How to Debug Production Issues in GCP: Metrics, Logs, Traces, and Rollbacks

This page teaches a practical workflow for debugging live production issues in Google Cloud. You will learn when to check metrics, how to write fast log queries, how to use traces to find the failing operation in a distributed system, and how to correlate incidents with recent deployments. The goal is to cut your time-to-diagnosis. This workflow is for live production issues where you cannot attach a local debugger to a running service.

Incident triage fast path
  1. Open Cloud Monitoring: check error rate, latency, and request rate for the last 2 hours
  2. Note the exact time the behavior changed and which services are affected
  3. Check Cloud Audit Logs for deployments or config changes at that time
  4. Open Logs Explorer: filter to the affected service, the incident time window, and severity>=ERROR
  5. If the error source is unclear across multiple services, open Cloud Trace to find the failing span
  6. If the issue is CPU or memory with no clear error, open Cloud Profiler
Warning

If you find a deployment that matches the incident start time, roll back first and diagnose after.
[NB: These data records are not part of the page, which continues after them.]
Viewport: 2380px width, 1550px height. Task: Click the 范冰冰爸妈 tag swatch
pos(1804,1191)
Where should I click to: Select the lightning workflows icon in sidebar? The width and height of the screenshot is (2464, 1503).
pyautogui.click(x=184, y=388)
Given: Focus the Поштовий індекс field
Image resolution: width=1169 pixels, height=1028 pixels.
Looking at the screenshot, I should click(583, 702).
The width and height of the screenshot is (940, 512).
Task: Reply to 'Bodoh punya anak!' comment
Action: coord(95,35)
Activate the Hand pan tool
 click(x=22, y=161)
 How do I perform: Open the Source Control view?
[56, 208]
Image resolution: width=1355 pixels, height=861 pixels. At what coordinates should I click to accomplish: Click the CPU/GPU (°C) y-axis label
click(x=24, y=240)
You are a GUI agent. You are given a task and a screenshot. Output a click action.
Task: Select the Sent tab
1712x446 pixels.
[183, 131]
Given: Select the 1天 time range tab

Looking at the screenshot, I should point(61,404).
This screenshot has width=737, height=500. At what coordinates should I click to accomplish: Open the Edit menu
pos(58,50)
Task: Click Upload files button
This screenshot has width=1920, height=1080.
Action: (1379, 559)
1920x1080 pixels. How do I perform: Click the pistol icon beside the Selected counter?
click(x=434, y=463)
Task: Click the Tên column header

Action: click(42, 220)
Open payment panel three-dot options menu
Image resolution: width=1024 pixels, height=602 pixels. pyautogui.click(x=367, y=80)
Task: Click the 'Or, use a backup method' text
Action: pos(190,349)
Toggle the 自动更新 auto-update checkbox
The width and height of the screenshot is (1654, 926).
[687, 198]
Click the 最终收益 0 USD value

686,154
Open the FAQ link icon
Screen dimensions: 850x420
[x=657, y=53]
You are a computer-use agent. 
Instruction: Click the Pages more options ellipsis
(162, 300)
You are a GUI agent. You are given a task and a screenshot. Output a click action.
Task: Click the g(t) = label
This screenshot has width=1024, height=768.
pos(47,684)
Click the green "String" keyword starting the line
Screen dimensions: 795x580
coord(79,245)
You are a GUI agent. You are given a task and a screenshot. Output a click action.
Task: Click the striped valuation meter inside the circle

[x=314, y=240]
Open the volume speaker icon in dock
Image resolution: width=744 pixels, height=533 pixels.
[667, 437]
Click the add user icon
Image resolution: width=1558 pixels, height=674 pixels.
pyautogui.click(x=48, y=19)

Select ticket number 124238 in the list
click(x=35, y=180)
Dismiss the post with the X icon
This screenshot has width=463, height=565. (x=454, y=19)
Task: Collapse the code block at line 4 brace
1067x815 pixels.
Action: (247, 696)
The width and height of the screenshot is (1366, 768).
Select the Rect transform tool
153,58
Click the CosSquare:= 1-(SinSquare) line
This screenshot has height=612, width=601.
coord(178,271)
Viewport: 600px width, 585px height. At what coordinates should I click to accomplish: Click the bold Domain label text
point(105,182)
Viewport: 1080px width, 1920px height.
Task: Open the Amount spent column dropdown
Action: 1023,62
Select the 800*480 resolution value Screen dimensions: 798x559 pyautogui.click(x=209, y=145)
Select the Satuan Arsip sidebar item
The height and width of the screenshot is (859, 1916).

Do not spend time in logs or traces while users are affected. A working service with an unexplained cause is better than a broken service with a detailed investigation underway.

Simple explanation

Each signal type answers a different question about a production incident:

  • Metrics tell you when and where something changed: error rate spiked, latency increased, request volume dropped.
  • Logs tell you what error happened: the message, stack trace, and request context for each individual failure.
  • Traces tell you which operation in the request path was slow or failing. In distributed systems, the service that returns an error is often not where the error originated. Each traced operation is called a span.
  • Profiler helps when the issue is CPU, memory, or lock contention over time. It shows where your code spends its runtime resources, not just when something failed.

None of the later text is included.